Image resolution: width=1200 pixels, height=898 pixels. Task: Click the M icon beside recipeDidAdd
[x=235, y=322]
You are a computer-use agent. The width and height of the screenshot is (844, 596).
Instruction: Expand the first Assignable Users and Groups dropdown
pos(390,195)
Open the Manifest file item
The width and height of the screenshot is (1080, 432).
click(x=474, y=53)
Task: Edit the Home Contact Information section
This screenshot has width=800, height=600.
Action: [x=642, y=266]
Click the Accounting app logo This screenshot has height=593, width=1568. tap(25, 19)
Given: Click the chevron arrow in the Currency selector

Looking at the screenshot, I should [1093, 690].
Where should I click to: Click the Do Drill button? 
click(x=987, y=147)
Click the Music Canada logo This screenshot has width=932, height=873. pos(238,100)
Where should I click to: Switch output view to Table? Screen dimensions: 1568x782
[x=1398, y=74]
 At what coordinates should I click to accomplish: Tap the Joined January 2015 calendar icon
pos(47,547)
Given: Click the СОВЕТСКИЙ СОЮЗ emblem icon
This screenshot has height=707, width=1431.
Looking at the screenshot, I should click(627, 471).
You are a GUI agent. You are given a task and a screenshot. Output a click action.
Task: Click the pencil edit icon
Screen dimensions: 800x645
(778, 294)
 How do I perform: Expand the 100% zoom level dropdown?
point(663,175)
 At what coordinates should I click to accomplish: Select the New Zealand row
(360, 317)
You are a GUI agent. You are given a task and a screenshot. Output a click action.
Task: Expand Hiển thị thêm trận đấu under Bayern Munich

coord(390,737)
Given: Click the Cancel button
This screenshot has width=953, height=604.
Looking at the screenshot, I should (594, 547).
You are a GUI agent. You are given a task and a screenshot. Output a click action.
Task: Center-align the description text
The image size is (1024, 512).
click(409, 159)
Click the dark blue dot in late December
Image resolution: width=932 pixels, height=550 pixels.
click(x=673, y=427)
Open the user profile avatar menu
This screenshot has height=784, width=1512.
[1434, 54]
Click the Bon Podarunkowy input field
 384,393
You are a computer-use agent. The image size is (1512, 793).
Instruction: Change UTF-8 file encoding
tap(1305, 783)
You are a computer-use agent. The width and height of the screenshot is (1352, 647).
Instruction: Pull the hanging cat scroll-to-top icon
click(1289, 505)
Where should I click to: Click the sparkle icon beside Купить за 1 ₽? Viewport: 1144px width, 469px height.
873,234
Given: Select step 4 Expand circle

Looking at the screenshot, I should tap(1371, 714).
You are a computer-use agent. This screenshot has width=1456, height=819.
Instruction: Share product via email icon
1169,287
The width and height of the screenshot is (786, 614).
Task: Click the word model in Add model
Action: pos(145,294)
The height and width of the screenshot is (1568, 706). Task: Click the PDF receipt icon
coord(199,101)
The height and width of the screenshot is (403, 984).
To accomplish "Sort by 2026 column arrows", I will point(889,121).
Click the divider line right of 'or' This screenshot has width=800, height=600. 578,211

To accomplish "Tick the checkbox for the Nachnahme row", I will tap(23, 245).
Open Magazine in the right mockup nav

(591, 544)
■ ■ ■ ■ ■ ■ ■
TASK GOAL: Repeat the data above in full, word for word.

ANSWER SPACE:
Image resolution: width=1200 pixels, height=898 pixels. Task: Click the M icon beside recipeDidAdd
[x=235, y=322]
You are a computer-use agent. The width and height of the screenshot is (844, 596).
Instruction: Expand the first Assignable Users and Groups dropdown
pos(390,195)
Open the Manifest file item
The width and height of the screenshot is (1080, 432).
click(x=474, y=53)
Task: Edit the Home Contact Information section
This screenshot has width=800, height=600.
Action: [x=642, y=266]
Click the Accounting app logo This screenshot has height=593, width=1568. tap(25, 19)
Given: Click the chevron arrow in the Currency selector

Looking at the screenshot, I should [1093, 690].
Where should I click to: Click the Do Drill button? 
click(x=987, y=147)
Click the Music Canada logo This screenshot has width=932, height=873. pos(238,100)
Where should I click to: Switch output view to Table? Screen dimensions: 1568x782
[x=1398, y=74]
 At what coordinates should I click to accomplish: Tap the Joined January 2015 calendar icon
pos(47,547)
Given: Click the СОВЕТСКИЙ СОЮЗ emblem icon
This screenshot has height=707, width=1431.
Looking at the screenshot, I should click(627, 471).
You are a GUI agent. You are given a task and a screenshot. Output a click action.
Task: Click the pencil edit icon
Screen dimensions: 800x645
(778, 294)
 How do I perform: Expand the 100% zoom level dropdown?
point(663,175)
 At what coordinates should I click to accomplish: Select the New Zealand row
(360, 317)
You are a GUI agent. You are given a task and a screenshot. Output a click action.
Task: Expand Hiển thị thêm trận đấu under Bayern Munich

coord(390,737)
Given: Click the Cancel button
This screenshot has width=953, height=604.
Looking at the screenshot, I should (594, 547).
You are a GUI agent. You are given a task and a screenshot. Output a click action.
Task: Center-align the description text
The image size is (1024, 512).
click(409, 159)
Click the dark blue dot in late December
Image resolution: width=932 pixels, height=550 pixels.
click(x=673, y=427)
Open the user profile avatar menu
This screenshot has height=784, width=1512.
[1434, 54]
Click the Bon Podarunkowy input field
 384,393
You are a computer-use agent. The image size is (1512, 793).
Instruction: Change UTF-8 file encoding
tap(1305, 783)
You are a computer-use agent. The width and height of the screenshot is (1352, 647).
Instruction: Pull the hanging cat scroll-to-top icon
click(1289, 505)
Where should I click to: Click the sparkle icon beside Купить за 1 ₽? Viewport: 1144px width, 469px height.
873,234
Given: Select step 4 Expand circle

Looking at the screenshot, I should tap(1371, 714).
You are a computer-use agent. This screenshot has width=1456, height=819.
Instruction: Share product via email icon
1169,287
The width and height of the screenshot is (786, 614).
Task: Click the word model in Add model
Action: pos(145,294)
The height and width of the screenshot is (1568, 706). Task: Click the PDF receipt icon
coord(199,101)
The height and width of the screenshot is (403, 984).
To accomplish "Sort by 2026 column arrows", I will point(889,121).
Click the divider line right of 'or' This screenshot has width=800, height=600. 578,211

To accomplish "Tick the checkbox for the Nachnahme row", I will tap(23, 245).
Open Magazine in the right mockup nav

(591, 544)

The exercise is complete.